Your task: In the material below, format the lines from the one containing "Back (519, 499)" through the one containing "Webpage Designing (Frontend) (35, 1154)", inclusive, as a JSON list of strings with one string per line and blank lines omitted.

Records supplied:
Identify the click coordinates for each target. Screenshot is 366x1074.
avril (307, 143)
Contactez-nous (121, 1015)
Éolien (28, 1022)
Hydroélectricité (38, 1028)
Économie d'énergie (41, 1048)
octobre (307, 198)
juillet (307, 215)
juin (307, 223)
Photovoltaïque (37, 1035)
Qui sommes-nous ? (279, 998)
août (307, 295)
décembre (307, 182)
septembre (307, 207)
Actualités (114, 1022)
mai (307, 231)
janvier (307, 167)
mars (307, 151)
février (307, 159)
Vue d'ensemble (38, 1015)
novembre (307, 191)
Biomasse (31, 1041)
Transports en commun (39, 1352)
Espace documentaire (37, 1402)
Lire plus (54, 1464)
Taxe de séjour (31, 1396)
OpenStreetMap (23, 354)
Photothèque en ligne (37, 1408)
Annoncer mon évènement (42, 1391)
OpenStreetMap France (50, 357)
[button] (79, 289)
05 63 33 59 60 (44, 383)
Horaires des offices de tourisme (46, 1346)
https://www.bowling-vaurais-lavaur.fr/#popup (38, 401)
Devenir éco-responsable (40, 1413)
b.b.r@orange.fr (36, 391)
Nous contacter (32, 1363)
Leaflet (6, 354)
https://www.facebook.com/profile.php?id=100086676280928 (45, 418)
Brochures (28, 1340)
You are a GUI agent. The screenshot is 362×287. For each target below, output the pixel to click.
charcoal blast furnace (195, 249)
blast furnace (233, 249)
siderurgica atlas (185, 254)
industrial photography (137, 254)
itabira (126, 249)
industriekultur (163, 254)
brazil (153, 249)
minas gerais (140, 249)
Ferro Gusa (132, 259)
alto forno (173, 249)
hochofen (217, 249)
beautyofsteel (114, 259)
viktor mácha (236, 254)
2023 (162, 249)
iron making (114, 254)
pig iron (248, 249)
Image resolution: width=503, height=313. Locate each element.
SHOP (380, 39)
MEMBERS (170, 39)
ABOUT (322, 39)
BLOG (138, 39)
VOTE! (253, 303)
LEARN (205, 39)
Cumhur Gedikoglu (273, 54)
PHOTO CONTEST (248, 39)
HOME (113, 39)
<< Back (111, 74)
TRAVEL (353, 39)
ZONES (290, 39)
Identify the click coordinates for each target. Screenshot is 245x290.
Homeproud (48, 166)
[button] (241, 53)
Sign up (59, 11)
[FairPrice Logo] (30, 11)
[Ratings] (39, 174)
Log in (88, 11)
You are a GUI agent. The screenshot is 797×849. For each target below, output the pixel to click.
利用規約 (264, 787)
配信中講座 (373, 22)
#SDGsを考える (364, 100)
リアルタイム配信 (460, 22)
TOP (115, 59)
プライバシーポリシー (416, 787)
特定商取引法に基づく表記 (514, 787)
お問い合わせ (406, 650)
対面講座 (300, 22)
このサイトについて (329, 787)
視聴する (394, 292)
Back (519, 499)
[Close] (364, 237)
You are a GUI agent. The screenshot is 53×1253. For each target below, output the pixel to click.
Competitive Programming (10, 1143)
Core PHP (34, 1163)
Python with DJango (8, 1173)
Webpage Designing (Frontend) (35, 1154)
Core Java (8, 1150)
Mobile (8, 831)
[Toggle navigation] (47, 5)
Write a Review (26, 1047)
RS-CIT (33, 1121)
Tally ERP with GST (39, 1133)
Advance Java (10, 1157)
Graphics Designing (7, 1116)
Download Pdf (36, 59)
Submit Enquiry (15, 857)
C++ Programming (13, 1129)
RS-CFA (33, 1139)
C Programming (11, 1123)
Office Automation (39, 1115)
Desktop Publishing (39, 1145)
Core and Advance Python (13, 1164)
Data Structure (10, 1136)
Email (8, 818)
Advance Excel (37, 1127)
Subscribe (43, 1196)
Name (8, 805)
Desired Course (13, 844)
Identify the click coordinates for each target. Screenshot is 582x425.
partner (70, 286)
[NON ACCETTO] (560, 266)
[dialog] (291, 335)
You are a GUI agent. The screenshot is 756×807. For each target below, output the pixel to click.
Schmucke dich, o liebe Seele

...

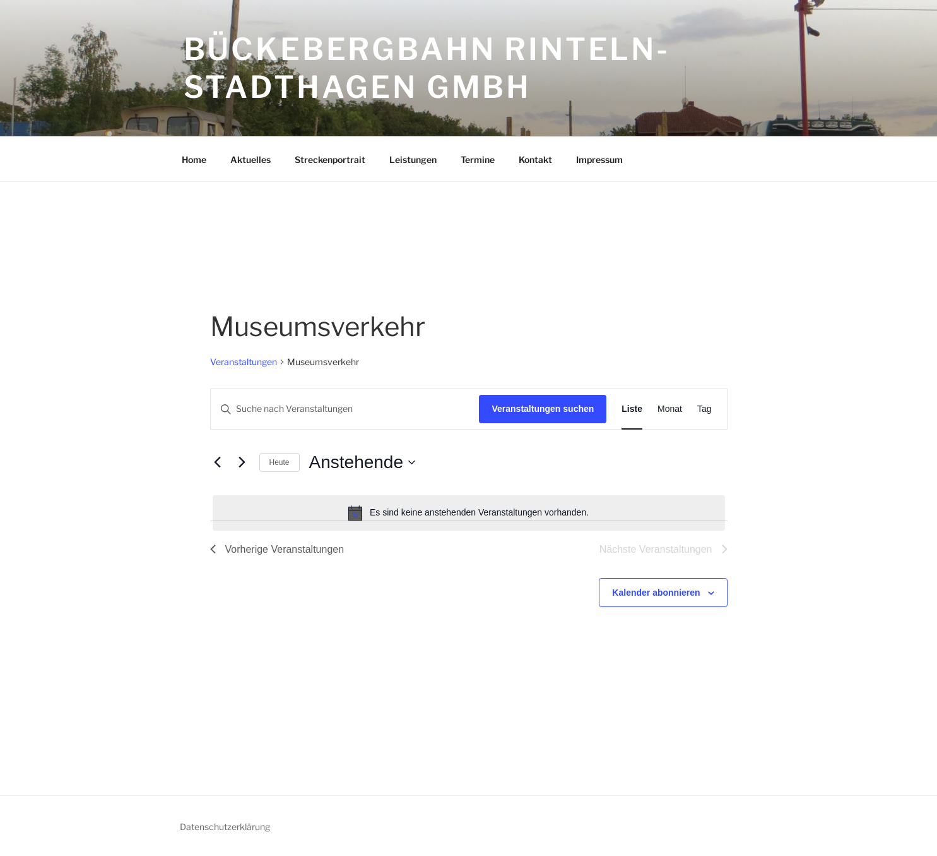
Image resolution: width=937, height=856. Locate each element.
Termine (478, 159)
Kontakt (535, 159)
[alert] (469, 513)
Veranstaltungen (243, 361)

Full output:
[
  "Back (519, 499)",
  "[Close] (364, 237)",
  "You are a GUI agent. The screenshot is 53×1253. For each target below, output the pixel to click.",
  "Competitive Programming (10, 1143)",
  "Core PHP (34, 1163)",
  "Python with DJango (8, 1173)",
  "Webpage Designing (Frontend) (35, 1154)"
]